--- INFORMATION SUPPLIED ---

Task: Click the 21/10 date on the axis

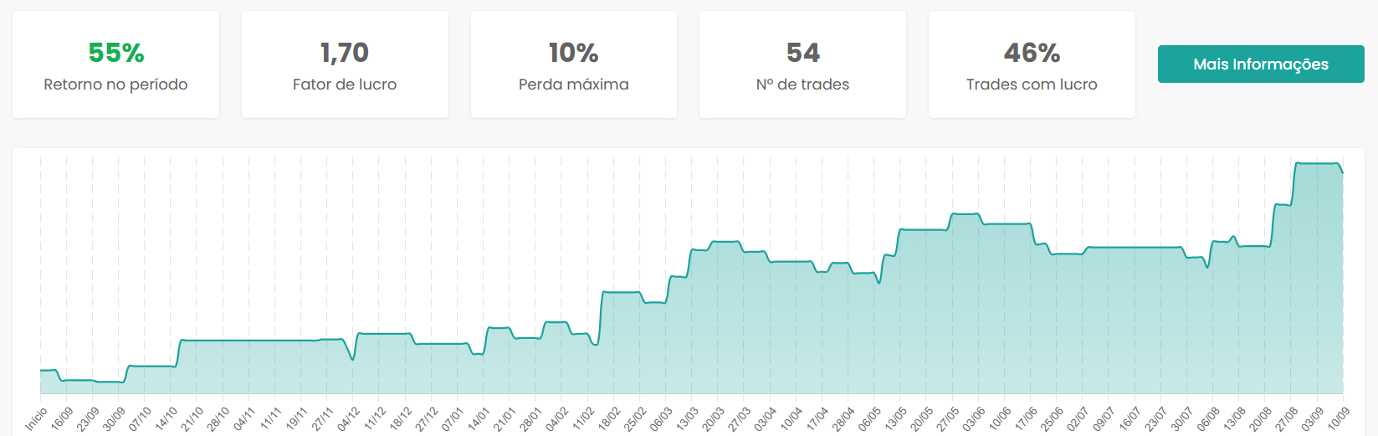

---
--- INFORMATION SUPPLIED ---

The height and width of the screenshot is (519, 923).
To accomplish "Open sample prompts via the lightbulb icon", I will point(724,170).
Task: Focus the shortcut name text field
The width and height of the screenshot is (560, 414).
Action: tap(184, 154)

---
--- INFORMATION SUPPLIED ---

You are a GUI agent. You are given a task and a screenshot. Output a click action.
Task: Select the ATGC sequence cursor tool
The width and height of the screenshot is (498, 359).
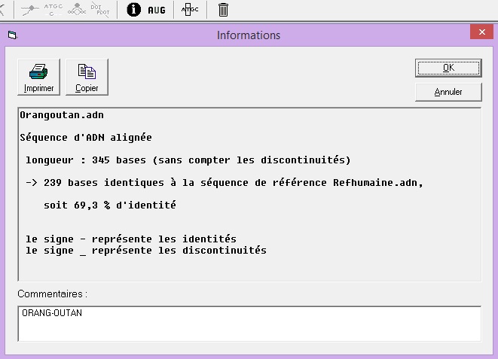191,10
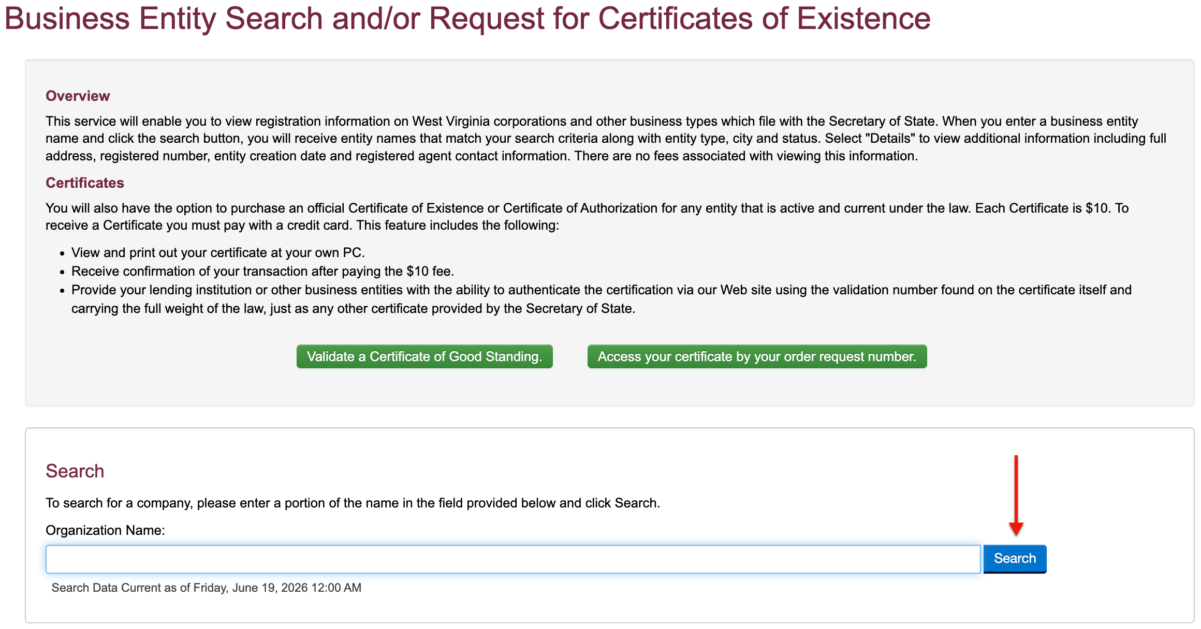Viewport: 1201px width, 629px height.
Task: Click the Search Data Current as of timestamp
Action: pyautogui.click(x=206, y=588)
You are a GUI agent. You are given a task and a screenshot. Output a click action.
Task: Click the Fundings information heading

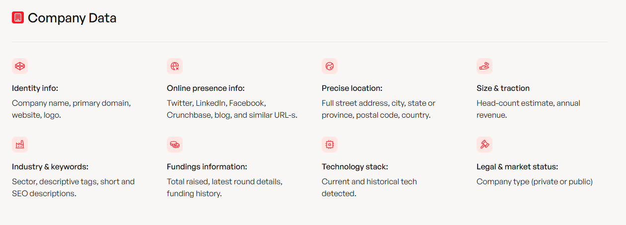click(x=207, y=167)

---

INSTRUCTIONS FOR THE TASK - Render the entries as a JSON list of strings, one string per line and no blank lines, beginning at the line that contains "The height and" and ending after the line that contains "Action: tap(184, 154)".

SOLUTION TO THIS EXERCISE -
[
  "The height and width of the screenshot is (519, 923).",
  "To accomplish \"Open sample prompts via the lightbulb icon\", I will point(724,170).",
  "Task: Focus the shortcut name text field",
  "The width and height of the screenshot is (560, 414).",
  "Action: tap(184, 154)"
]